Fabio Liberatori, la musique de Verdone… et de Stadio (interview)

Fabio Liberatoria Et Carlo Verdonun mariage réussi et durablea commencé avec la musique du film Poudre de talc (en 1982) et que a produit 14 bandes sonores jusqu’à présent – certains d’entre eux gagnants de Nastri d’Argento et David di Donatello – à tel point que la version complète de la bande originale du film sort pour la première fois (sur vinyle et disque compact, par Beat Records) Eau et savon (1983), un autre film culte que les fans de Carlo Verdone et du cinéma italien ne devraient pas manquer.

Gagnants du Prix ​​de la bande originale des critiques de cinéma, la belle musique de Eau et savonjusqu’à présent seulement partiellement disponibles dans une collection, sont enfin publié dans une édition entièrement consacrée à cette BO à fort caractère électronique, un son que Fabio Liberatori écarte nonchalamment dans une succession d’ambiances ciselées dans le scénario. Une partition qui a longtemps mérité une édition qui lui rendrait un digne hommage, désormais également disponible en édition de luxe, avec un vinyle coloré, blanc et rose, divisé en deux, 180 grammes avec le beau dessin sur la couverture réalisé par Renato Casaro pour l’affiche de l’époque, avec les visages des deux protagonistes, Carlo Verdone et Natasha Hovey.

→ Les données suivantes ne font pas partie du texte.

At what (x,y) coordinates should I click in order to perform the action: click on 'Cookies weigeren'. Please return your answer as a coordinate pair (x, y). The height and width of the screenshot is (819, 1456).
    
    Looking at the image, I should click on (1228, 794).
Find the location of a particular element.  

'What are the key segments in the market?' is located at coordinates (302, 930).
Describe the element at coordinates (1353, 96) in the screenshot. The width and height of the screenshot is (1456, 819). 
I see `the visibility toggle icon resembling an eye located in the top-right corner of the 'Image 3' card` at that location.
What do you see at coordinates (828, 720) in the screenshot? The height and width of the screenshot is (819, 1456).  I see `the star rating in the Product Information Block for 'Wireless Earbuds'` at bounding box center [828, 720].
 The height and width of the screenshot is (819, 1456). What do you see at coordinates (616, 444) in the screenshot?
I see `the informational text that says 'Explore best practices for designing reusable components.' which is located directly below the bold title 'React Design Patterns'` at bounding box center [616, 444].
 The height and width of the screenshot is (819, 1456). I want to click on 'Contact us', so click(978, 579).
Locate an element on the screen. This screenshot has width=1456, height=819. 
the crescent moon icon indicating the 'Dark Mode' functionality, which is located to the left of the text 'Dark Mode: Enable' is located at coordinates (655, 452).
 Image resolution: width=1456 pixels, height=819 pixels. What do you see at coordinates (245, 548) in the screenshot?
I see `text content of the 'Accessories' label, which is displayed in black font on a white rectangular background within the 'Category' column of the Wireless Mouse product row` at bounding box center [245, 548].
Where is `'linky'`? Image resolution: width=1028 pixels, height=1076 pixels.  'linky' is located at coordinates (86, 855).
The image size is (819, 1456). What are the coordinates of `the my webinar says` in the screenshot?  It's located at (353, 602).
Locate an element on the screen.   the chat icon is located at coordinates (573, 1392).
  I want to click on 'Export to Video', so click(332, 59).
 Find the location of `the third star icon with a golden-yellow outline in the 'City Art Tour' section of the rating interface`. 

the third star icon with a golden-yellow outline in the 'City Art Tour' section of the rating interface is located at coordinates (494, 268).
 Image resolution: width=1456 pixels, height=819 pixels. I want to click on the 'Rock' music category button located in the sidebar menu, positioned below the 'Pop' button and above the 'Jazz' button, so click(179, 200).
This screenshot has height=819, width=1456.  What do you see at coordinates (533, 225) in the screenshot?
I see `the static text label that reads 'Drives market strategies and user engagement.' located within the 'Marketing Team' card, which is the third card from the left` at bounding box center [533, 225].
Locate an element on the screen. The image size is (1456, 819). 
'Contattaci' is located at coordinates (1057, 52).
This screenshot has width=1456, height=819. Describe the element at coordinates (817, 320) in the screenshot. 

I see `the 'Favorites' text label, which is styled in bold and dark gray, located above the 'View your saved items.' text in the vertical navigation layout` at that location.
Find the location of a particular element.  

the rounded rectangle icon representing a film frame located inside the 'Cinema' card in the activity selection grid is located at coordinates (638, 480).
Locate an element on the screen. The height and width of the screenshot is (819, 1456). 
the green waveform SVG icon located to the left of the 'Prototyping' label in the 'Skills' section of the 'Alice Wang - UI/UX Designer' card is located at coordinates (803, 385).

Mais avant d’en venir à la collaboration avec Carlo Verdone, Fabio Liberatori était l’un des membres du groupe de Lucio Dallacavec qui il a enregistré Le dioxyde de soufreQuelle est la profondeur de la mer ? Et 1983qui a également participé à la tournée historique de Banana Republic, qui a réuni Dalla et De Gregori sur la même scène.
C’est précisément à partir de cette expérience que Phasedont Liberatori est l’un des membres fondateurs, avec Gaetano Curreri, Giovanni Pezzoli, Marco Nanni et Ricky Portera.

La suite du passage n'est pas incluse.